• EXERCISE REQUIREMENTS: Once you have found the line with "Task: Click the" in the records below, retype it and every line after it to the end exactly, with no pictures and nothing more.

• Saved data entries:
%%
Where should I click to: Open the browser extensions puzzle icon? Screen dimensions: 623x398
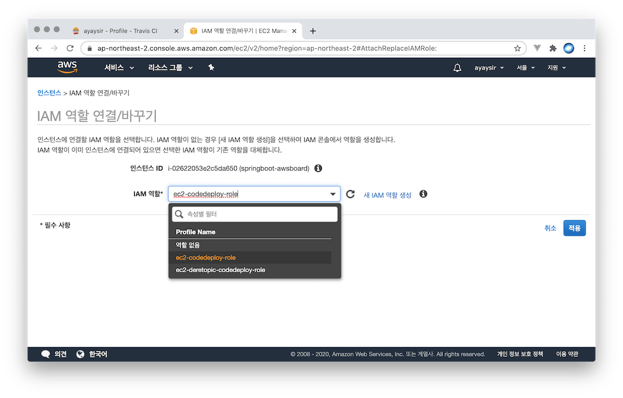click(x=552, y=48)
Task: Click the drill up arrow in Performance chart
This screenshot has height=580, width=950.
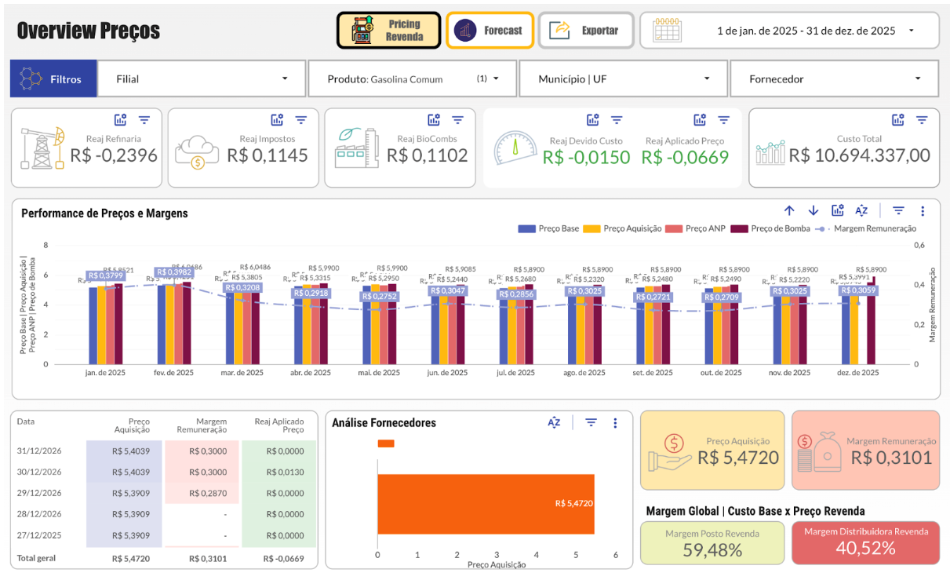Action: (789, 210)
%%
• PROBLEM SOLUTION:
Task: Click the drill up arrow in Performance chart
This screenshot has height=580, width=950.
Action: (789, 210)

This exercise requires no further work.